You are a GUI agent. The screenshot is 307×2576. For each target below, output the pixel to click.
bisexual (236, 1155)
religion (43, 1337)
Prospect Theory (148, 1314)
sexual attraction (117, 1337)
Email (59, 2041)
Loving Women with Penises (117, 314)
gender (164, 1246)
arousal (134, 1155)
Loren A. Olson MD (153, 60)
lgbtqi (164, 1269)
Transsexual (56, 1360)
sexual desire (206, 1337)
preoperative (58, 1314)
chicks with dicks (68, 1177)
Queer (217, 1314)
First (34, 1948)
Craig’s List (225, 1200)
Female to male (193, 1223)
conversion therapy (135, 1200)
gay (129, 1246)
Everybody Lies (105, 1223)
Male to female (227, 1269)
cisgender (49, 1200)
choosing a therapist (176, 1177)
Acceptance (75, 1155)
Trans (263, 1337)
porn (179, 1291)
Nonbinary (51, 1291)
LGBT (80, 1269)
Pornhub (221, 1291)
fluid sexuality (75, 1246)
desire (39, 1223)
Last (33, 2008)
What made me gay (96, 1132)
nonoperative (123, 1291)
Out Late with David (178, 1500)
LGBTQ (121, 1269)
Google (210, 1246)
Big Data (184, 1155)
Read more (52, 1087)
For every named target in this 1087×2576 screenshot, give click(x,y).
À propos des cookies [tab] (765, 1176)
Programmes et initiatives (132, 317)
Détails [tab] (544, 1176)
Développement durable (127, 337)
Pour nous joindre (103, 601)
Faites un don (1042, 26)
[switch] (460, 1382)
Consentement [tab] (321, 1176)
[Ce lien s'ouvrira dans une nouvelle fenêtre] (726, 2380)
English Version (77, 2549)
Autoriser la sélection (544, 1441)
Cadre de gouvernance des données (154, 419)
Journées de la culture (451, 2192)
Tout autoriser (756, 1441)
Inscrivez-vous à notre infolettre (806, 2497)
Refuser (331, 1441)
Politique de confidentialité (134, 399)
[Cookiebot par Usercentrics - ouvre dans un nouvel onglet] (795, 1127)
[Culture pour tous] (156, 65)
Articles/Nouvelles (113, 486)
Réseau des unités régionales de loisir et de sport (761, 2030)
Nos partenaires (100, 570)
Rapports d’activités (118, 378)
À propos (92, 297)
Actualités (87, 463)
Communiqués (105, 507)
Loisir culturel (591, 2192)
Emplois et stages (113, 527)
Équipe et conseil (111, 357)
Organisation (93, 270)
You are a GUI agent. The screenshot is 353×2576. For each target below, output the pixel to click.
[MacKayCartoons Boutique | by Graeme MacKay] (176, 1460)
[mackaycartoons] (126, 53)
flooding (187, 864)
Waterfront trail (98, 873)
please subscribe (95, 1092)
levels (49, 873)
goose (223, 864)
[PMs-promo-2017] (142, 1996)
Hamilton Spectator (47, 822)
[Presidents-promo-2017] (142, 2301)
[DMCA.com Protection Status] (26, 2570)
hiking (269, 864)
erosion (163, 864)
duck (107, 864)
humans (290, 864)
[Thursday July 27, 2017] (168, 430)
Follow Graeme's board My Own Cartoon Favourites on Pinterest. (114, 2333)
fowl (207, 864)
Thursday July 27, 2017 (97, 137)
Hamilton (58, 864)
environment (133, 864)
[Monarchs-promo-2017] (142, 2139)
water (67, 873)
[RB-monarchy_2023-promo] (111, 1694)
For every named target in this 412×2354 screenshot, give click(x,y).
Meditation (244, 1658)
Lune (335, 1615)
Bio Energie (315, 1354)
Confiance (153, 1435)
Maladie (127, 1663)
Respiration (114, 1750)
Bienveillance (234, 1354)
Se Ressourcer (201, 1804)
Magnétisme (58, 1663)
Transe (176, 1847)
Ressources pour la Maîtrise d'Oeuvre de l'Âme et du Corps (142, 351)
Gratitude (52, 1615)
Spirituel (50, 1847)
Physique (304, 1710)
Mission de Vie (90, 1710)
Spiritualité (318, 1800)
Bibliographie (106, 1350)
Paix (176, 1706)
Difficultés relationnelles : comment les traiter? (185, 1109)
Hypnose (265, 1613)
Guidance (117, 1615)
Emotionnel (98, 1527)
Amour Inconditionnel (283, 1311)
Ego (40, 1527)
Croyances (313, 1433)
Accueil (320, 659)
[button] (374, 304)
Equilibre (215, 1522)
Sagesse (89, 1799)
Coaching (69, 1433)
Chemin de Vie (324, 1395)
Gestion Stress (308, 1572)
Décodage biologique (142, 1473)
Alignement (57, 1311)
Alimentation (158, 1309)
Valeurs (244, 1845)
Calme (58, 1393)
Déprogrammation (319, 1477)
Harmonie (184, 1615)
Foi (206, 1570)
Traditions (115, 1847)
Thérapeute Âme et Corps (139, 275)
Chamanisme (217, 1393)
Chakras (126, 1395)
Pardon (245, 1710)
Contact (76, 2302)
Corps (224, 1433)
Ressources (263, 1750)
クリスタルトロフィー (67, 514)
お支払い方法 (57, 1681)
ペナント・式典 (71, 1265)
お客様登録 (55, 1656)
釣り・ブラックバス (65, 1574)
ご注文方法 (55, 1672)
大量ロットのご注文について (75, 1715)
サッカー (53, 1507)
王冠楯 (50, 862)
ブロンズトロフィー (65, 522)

(Assigned task):
Transcribe exactly, please, the lines from the one with "Bibliographie (106, 1350)" to the last line of the entries above, ends included.

(Exercise result):
Bibliographie (106, 1350)
Paix (176, 1706)
Difficultés relationnelles : comment les traiter? (185, 1109)
Hypnose (265, 1613)
Guidance (117, 1615)
Emotionnel (98, 1527)
Amour Inconditionnel (283, 1311)
Ego (40, 1527)
Croyances (313, 1433)
Accueil (320, 659)
[button] (374, 304)
Equilibre (215, 1522)
Sagesse (89, 1799)
Coaching (69, 1433)
Chemin de Vie (324, 1395)
Gestion Stress (308, 1572)
Décodage biologique (142, 1473)
Alignement (57, 1311)
Alimentation (158, 1309)
Valeurs (244, 1845)
Calme (58, 1393)
Déprogrammation (319, 1477)
Harmonie (184, 1615)
Foi (206, 1570)
Traditions (115, 1847)
Thérapeute Âme et Corps (139, 275)
Chamanisme (217, 1393)
Chakras (126, 1395)
Pardon (245, 1710)
Contact (76, 2302)
Corps (224, 1433)
Ressources (263, 1750)
クリスタルトロフィー (67, 514)
お支払い方法 (57, 1681)
ペナント・式典 (71, 1265)
お客様登録 (55, 1656)
釣り・ブラックバス (65, 1574)
ご注文方法 (55, 1672)
大量ロットのご注文について (75, 1715)
サッカー (53, 1507)
王冠楯 (50, 862)
ブロンズトロフィー (65, 522)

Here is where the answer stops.